Dataset entries
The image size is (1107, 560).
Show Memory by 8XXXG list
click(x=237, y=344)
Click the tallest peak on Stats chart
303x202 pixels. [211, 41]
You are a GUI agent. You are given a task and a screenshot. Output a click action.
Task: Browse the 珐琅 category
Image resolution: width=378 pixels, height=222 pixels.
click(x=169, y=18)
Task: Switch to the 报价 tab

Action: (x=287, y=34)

==

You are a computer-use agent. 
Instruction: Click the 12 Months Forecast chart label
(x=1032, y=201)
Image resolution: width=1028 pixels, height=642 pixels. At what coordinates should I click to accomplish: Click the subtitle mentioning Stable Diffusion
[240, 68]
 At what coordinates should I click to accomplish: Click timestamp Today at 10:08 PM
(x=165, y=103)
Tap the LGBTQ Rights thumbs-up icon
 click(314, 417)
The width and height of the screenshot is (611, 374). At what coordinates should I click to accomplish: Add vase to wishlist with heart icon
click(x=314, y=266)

- _WHAT TO DO_
Within the records above, tally the lines that contain "agent". Give the total and nothing more.

- _OUTPUT FOR THIS TASK_
2